**PROMPT**
Only the lines from the one that contains "Preparos Riendas & Cabezadas (34, 2233)" to the end of the material below are wanted, each duplicated exactly.

**SUPPLIED MATERIAL**
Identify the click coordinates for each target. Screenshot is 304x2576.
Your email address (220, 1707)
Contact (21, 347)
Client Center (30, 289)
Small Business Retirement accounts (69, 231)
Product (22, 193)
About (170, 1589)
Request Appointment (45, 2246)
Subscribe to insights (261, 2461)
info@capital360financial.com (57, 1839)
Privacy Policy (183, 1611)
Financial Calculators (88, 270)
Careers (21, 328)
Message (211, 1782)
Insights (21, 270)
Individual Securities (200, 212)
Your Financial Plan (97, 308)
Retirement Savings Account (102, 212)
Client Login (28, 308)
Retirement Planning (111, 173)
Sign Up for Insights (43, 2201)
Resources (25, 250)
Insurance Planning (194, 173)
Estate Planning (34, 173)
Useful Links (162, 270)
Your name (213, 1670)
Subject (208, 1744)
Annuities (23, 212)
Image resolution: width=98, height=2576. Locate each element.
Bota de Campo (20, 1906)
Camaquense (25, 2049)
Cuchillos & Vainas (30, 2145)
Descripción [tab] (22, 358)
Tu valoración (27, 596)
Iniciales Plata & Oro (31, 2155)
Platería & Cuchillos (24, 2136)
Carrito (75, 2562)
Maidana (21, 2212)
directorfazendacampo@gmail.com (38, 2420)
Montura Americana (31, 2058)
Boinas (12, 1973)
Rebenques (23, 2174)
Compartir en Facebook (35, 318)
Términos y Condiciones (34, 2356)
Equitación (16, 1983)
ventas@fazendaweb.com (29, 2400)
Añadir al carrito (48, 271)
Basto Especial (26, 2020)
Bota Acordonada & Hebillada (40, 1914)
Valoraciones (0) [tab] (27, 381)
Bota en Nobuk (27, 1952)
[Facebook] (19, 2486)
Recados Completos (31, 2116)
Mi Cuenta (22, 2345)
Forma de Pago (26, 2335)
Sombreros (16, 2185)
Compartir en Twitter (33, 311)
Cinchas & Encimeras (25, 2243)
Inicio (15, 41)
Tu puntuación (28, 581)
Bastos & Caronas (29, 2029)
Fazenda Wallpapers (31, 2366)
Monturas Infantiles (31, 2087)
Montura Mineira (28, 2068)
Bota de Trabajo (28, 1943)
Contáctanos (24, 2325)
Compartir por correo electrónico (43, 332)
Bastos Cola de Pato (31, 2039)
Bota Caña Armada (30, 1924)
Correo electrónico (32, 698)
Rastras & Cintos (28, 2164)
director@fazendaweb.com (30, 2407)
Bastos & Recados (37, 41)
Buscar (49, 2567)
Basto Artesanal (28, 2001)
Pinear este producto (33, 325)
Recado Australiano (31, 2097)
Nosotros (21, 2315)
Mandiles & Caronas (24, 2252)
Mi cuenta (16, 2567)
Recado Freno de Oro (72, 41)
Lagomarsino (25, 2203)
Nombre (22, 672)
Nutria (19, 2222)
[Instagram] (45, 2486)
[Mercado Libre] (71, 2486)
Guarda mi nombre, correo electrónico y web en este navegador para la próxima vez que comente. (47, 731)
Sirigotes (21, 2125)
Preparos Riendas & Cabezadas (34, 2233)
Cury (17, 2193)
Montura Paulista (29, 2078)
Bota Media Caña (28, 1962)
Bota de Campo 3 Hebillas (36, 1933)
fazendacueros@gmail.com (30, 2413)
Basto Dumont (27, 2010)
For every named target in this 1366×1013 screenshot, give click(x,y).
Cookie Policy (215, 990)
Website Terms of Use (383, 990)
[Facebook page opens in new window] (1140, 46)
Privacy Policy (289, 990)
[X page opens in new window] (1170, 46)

**FINISHED EXERCISE**
Preparos Riendas & Cabezadas (34, 2233)
Cury (17, 2193)
Montura Paulista (29, 2078)
Bota Media Caña (28, 1962)
Bota de Campo 3 Hebillas (36, 1933)
fazendacueros@gmail.com (30, 2413)
Basto Dumont (27, 2010)
For every named target in this 1366×1013 screenshot, give click(x,y).
Cookie Policy (215, 990)
Website Terms of Use (383, 990)
[Facebook page opens in new window] (1140, 46)
Privacy Policy (289, 990)
[X page opens in new window] (1170, 46)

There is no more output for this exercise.